A common functional C-T substitution polymorphism in the promoter region of the human catalase gene influences transcription factor binding, reporter gene transcription and is correlated to blood catalase levels.

Oxidative stress is implicated in disease and aging. In order to obtain molecular genetic tools that can be used to determine the potential impact of oxidative stress we examined the human catalase gene promoter for possible variation. Genomic DNA isolated from 10 individuals was screened for polymorphisms in the 5'-flanking region by direct sequence analysis of PCR products (nt -307 to -46 from the transcription start site). A common C/T polymorphism -262 base pairs from the transcription start site was detected.
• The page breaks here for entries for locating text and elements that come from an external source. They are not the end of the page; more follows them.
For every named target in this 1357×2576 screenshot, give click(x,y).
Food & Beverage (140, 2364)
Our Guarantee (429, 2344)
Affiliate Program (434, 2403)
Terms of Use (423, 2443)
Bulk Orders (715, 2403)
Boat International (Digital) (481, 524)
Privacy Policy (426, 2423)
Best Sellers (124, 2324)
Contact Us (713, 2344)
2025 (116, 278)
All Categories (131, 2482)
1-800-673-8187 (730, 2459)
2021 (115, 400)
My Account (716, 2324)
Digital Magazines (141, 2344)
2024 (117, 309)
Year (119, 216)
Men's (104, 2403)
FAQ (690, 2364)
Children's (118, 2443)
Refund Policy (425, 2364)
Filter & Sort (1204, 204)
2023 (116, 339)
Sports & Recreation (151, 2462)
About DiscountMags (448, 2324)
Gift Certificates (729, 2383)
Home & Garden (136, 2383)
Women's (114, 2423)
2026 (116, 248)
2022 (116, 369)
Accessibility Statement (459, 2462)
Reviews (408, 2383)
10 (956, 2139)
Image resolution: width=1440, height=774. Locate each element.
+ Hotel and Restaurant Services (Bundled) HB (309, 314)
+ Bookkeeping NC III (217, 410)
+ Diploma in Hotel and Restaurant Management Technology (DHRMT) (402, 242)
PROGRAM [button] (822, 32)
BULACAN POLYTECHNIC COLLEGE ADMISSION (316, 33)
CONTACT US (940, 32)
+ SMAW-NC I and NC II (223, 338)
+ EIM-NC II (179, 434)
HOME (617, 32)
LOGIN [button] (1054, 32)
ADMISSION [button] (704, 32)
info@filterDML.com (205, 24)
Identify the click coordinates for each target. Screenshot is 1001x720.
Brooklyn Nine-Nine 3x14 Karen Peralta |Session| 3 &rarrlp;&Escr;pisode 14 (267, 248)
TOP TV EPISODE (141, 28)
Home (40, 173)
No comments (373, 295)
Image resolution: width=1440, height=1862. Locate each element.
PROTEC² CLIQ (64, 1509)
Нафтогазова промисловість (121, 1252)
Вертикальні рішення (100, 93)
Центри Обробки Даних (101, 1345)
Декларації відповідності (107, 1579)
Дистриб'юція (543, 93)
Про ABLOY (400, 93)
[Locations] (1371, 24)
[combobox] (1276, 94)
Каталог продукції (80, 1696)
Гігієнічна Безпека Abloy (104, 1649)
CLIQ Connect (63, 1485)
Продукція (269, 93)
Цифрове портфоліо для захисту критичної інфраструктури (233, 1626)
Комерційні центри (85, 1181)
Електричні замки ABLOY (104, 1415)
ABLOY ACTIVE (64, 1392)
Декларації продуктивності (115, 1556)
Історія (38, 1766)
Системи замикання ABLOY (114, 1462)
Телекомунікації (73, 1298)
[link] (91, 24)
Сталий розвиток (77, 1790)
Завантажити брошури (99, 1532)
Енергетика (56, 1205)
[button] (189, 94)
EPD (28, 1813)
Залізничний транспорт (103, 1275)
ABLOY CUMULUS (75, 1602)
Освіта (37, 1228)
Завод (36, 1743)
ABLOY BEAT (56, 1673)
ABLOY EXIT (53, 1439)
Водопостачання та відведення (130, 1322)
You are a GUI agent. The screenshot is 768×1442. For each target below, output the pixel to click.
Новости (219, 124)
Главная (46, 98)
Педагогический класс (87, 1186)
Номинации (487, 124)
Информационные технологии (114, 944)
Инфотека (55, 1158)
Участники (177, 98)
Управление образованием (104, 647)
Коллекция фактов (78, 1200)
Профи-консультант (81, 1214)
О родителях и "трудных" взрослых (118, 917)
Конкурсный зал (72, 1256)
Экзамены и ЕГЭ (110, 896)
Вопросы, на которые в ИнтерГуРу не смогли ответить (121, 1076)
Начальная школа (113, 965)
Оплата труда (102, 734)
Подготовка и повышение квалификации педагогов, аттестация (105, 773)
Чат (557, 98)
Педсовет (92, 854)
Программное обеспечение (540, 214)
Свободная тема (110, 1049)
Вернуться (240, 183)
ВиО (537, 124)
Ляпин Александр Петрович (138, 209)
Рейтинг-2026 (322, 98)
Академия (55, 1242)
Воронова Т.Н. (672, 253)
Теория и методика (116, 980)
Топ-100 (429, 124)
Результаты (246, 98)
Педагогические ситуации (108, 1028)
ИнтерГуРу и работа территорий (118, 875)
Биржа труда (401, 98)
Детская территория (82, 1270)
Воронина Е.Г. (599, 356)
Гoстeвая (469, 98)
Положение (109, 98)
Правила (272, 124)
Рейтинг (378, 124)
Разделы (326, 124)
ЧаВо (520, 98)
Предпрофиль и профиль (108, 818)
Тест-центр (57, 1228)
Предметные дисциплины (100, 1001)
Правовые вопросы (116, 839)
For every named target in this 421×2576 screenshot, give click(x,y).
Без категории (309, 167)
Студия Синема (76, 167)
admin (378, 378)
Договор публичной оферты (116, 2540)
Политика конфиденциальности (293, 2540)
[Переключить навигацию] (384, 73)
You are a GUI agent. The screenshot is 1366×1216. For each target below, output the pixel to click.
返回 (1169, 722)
Computer analysis indicated that the two variants bound different transcription factors. Indeed, gel retardation analysis revealed different protein binding patterns to the two variants. Expression studies with reporter constructs showed significantly higher transcriptional activity of the T variant in HepG2 and K562 cells (1.5-fold,p <.05 Wilcoxon test). Thus a higher expression in human liver and blood cells is possible. In order to test this hypothesis, catalase levels in red blood cells were determined in 29 donors. The corresponding genotype was determined with a restriction enzyme-based assay. It was found that catalase levels were significantly higher in donors carrying the T allele in comparison to donors homozygous for the C allele (p <.03). In conclusion, we report here the first common (allele frequency in a Swedish population, 28%) genetic variant in a fundamental oxidative stress protection gene with a defined phenotype.